This month's network
How to innovate
Almost every company follows a cycle that swings between expansion and contraction (Slice of Life, Training Magazine, June 2001). As night follows day, after a period of rationalisation, whether of systems or personnel, it wonders where the next round of growth is going to come from.
The next question is, why aren't our people more innovative?
The answer is that most big companies don't allow them to be. They are idea-killers, not generators. Bureaucratic decision processes, rigid budgets, reward systems that punish risk taking, likewise career structures, political infighting - any one of these can kill a good idea stone dead on the spot.
Small wonder that except in a very few cases entrepreneurs would run a mile rather than join a big firm. With this kind of energy deficit, a few brainstorming sessions are unlikely to provide useful answers.
Unless the company can turn itself into a "venture engine", in which generating ideas is part of its business model, periodic drives to boost entrepreneurial goals and innovation will yield little. People know from bitter experience that at the first sign of a slowdown, managers will revert to contraction mode, slashing budgets and head counts.

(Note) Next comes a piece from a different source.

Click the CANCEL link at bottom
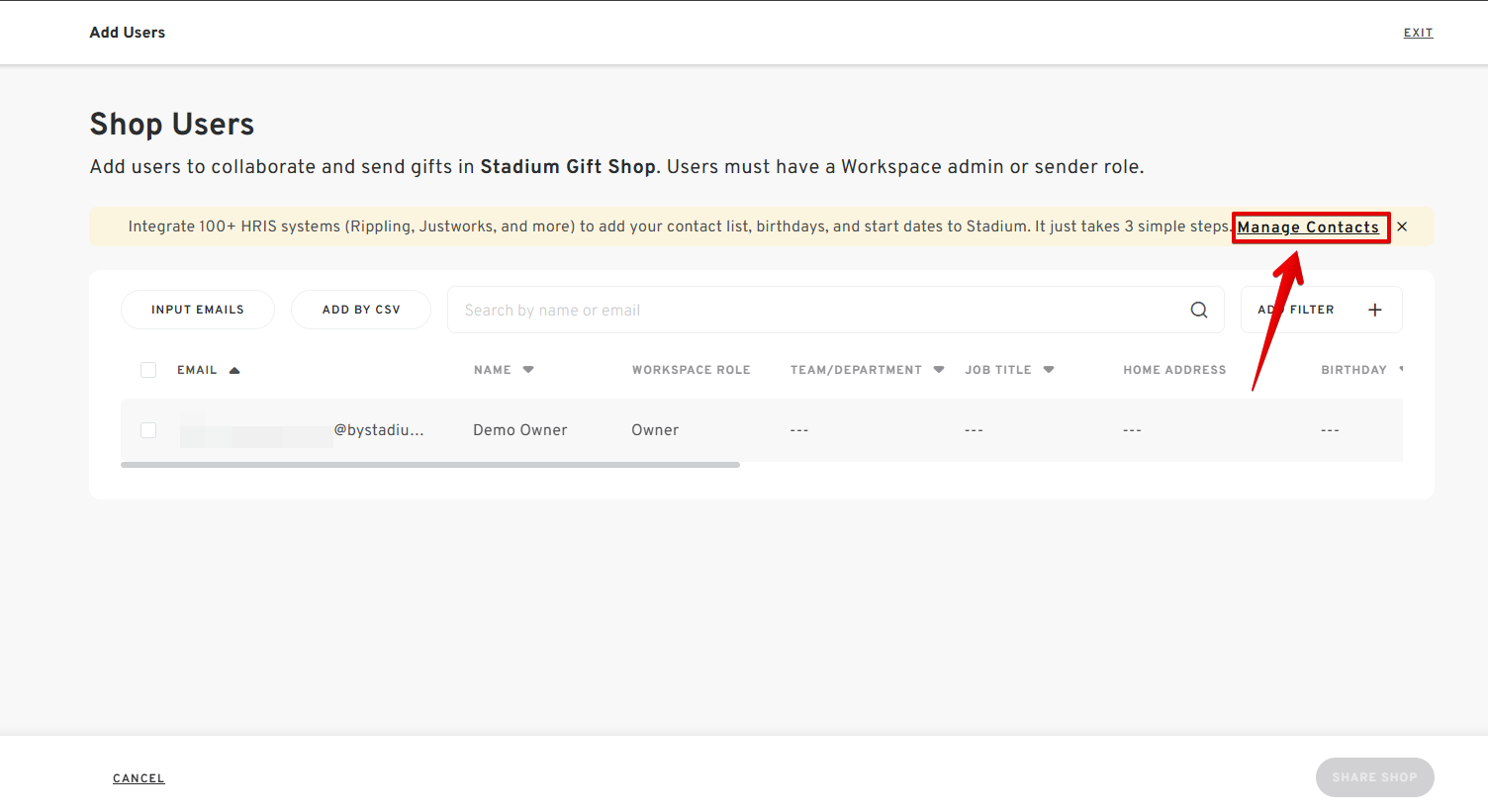 [x=139, y=778]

New projects and peripheral activities - where most innovation comes from - are the first casualties.
As this suggests, innovation is only secondarily a matter of inventing new products. It is, above all, an attitude of mind at top-management level.
Red tape binds MAs
The analysis on Modern Apprenticeships (Training Magazine, June 2001) highlighted some interesting concerns.
Within Birmingham City Council, the Department of Leisure and Culture has successfully trained and retained eight Modern Apprentices ranging from library assistants, to horticultural trainees and play workers, over the past three years. The support from both managers and trainers has been phenomenal, but what stops the department from carrying on this successful programme is the huge volume of paperwork that needs to be completed and the bureaucracy that exists when trying to access the funding.
We have all learnt so much from the process, but find the red tape both time-consuming and demotivating.